**Directions**.
Return the lines that run from the beginning of the entries to the line holding "Task: View the 838 likes on mikey's comment", inclusive, and drop the pictures.

**Items from a data source**.

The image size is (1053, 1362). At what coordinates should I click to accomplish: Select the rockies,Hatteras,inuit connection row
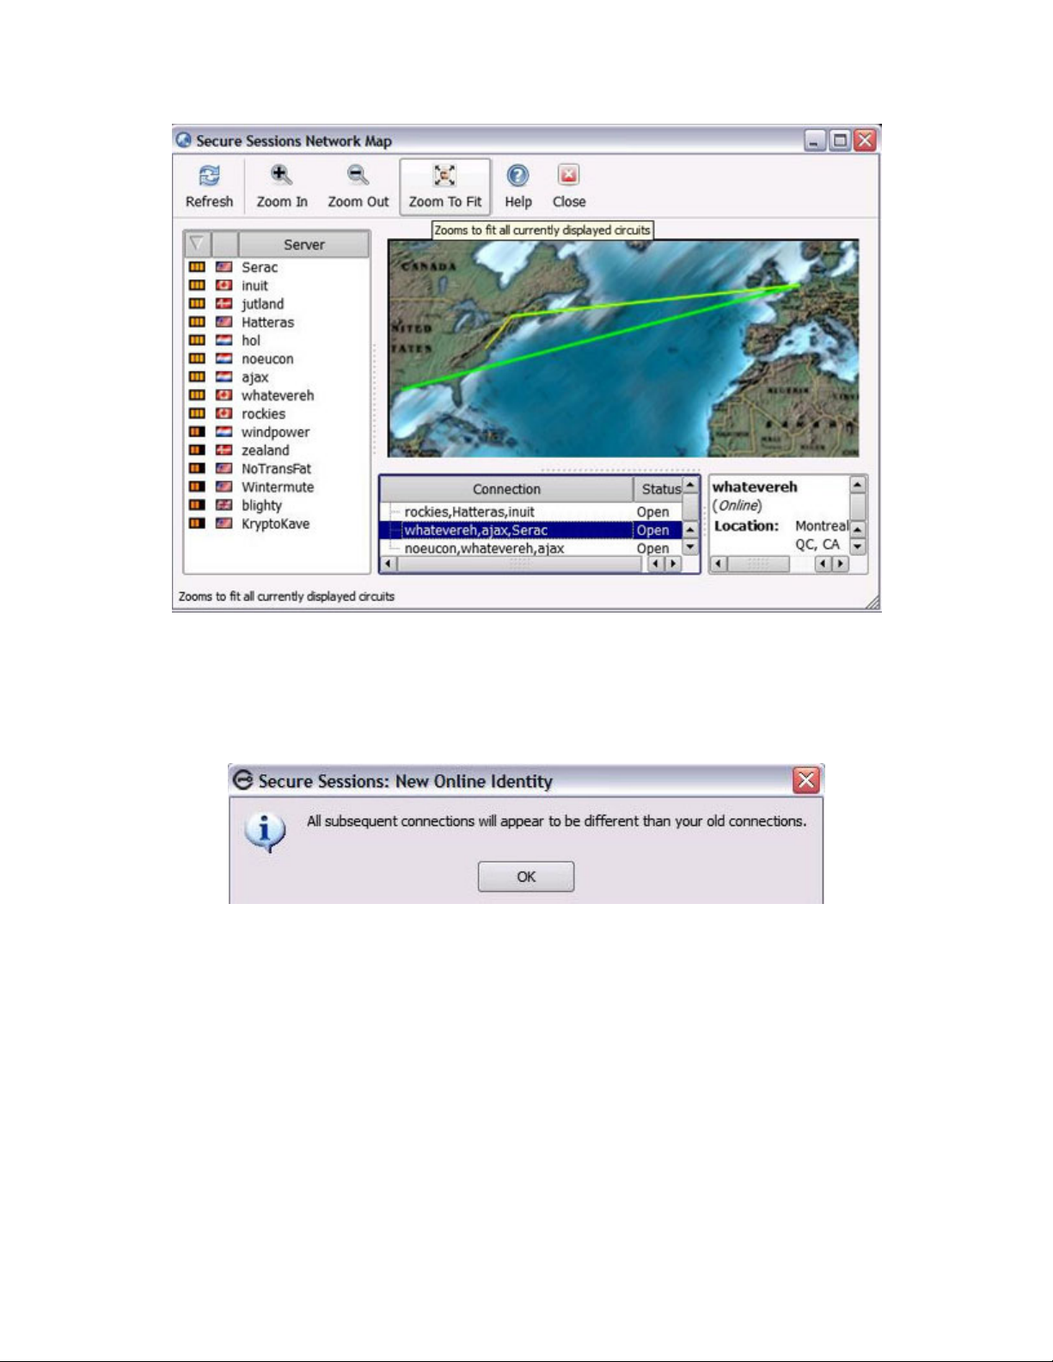click(469, 512)
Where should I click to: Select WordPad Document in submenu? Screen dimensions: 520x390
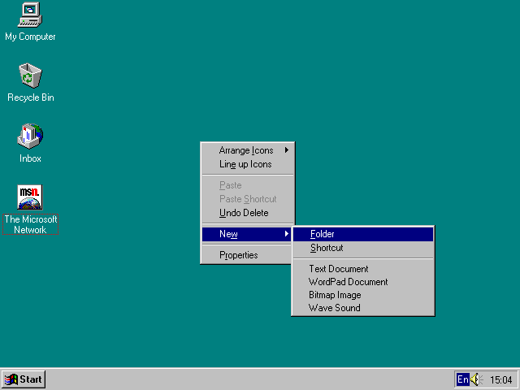[348, 282]
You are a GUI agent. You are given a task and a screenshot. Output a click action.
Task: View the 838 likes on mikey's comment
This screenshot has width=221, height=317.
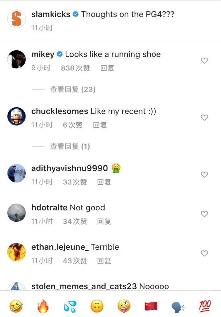point(75,68)
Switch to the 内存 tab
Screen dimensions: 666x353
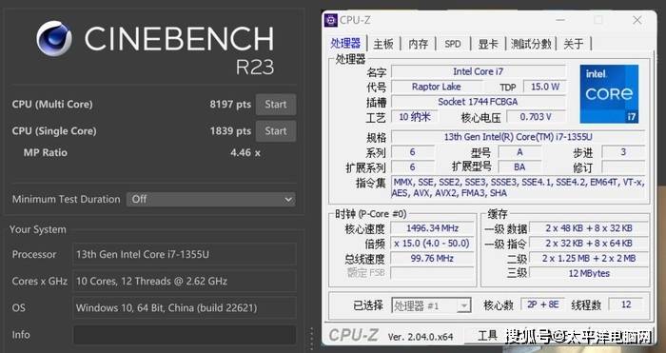(x=419, y=44)
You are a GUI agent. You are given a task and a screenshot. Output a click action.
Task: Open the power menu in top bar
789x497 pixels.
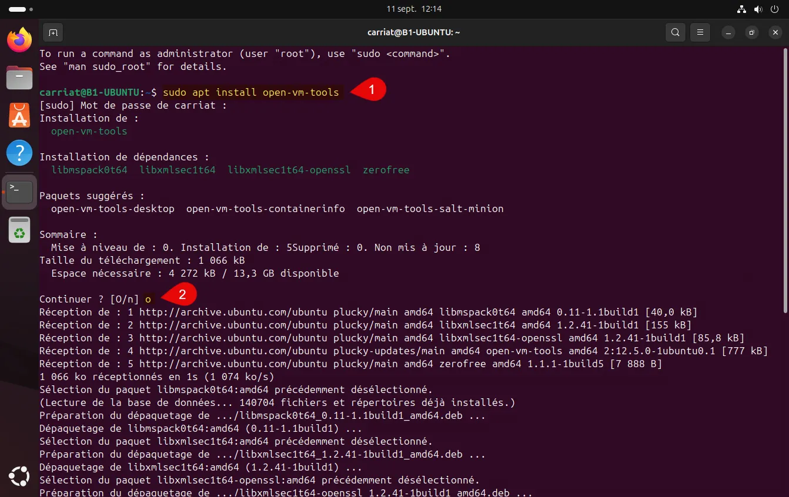pos(774,9)
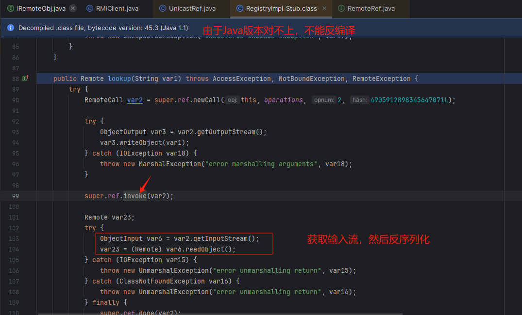522x315 pixels.
Task: Open the UnicastRef.java tab
Action: point(192,9)
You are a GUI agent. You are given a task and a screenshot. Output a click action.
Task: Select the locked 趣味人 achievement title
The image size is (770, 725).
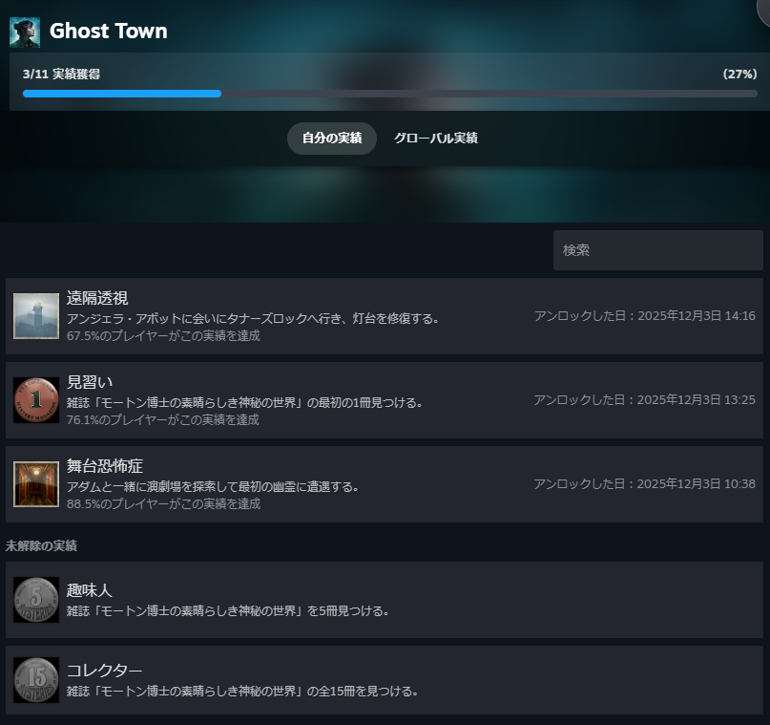click(x=90, y=590)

**Solution to the problem**.
The image size is (1053, 1362). At what coordinates should I click to accomplish: Select the rockies,Hatteras,inuit connection row
click(469, 512)
Where should I click to: Select WordPad Document in submenu? Screen dimensions: 520x390
[348, 282]
You are a GUI agent. You are given a task and a screenshot. Output a click action.
Task: View the 838 likes on mikey's comment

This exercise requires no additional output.